#### Exercise data
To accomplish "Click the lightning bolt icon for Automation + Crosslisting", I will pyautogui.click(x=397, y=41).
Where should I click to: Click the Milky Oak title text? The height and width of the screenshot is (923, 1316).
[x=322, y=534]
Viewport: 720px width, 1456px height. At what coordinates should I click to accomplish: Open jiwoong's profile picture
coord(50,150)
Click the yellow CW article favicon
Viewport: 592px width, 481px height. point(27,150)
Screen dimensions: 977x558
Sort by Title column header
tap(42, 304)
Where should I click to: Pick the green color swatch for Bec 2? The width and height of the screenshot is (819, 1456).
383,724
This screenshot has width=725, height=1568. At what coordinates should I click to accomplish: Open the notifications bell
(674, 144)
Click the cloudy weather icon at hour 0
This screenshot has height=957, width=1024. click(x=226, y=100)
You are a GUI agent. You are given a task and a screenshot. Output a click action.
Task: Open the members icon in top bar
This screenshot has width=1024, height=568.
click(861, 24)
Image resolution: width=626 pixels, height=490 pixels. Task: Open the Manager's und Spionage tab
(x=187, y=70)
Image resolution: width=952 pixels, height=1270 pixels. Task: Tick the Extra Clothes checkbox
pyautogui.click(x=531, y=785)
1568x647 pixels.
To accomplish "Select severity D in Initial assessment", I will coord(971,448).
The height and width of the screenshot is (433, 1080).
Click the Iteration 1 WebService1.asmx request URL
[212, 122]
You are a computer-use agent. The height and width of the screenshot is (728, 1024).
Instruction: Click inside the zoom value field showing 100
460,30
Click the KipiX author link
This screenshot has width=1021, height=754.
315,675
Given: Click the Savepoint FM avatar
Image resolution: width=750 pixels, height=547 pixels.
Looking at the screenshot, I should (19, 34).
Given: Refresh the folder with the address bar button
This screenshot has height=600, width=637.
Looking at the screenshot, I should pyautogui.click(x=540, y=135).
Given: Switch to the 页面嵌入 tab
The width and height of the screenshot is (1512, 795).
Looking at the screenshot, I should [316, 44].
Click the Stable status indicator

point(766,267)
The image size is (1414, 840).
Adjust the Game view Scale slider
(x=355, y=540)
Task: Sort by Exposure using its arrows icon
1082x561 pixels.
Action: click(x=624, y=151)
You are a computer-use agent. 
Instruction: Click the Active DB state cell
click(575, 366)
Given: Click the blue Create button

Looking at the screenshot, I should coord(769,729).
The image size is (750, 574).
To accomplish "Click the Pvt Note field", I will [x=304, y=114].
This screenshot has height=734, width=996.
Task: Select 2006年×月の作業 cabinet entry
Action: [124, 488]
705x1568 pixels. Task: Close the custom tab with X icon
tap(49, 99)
########
About this task:
Exact reproduction is required. Give the lines of the data from its first line through the line containing "Given: Click the Savepoint FM avatar", and no others.

Worked solution:
To accomplish "Click the lightning bolt icon for Automation + Crosslisting", I will pyautogui.click(x=397, y=41).
Where should I click to: Click the Milky Oak title text? The height and width of the screenshot is (923, 1316).
[x=322, y=534]
Viewport: 720px width, 1456px height. At what coordinates should I click to accomplish: Open jiwoong's profile picture
coord(50,150)
Click the yellow CW article favicon
Viewport: 592px width, 481px height. point(27,150)
Screen dimensions: 977x558
Sort by Title column header
tap(42, 304)
Where should I click to: Pick the green color swatch for Bec 2? The width and height of the screenshot is (819, 1456).
383,724
This screenshot has width=725, height=1568. At what coordinates should I click to accomplish: Open the notifications bell
(674, 144)
Click the cloudy weather icon at hour 0
This screenshot has height=957, width=1024. click(x=226, y=100)
You are a GUI agent. You are given a task and a screenshot. Output a click action.
Task: Open the members icon in top bar
This screenshot has width=1024, height=568.
click(861, 24)
Image resolution: width=626 pixels, height=490 pixels. Task: Open the Manager's und Spionage tab
(x=187, y=70)
Image resolution: width=952 pixels, height=1270 pixels. Task: Tick the Extra Clothes checkbox
pyautogui.click(x=531, y=785)
1568x647 pixels.
To accomplish "Select severity D in Initial assessment", I will coord(971,448).
The height and width of the screenshot is (433, 1080).
Click the Iteration 1 WebService1.asmx request URL
[212, 122]
You are a computer-use agent. The height and width of the screenshot is (728, 1024).
Instruction: Click inside the zoom value field showing 100
460,30
Click the KipiX author link
This screenshot has width=1021, height=754.
315,675
Given: Click the Savepoint FM avatar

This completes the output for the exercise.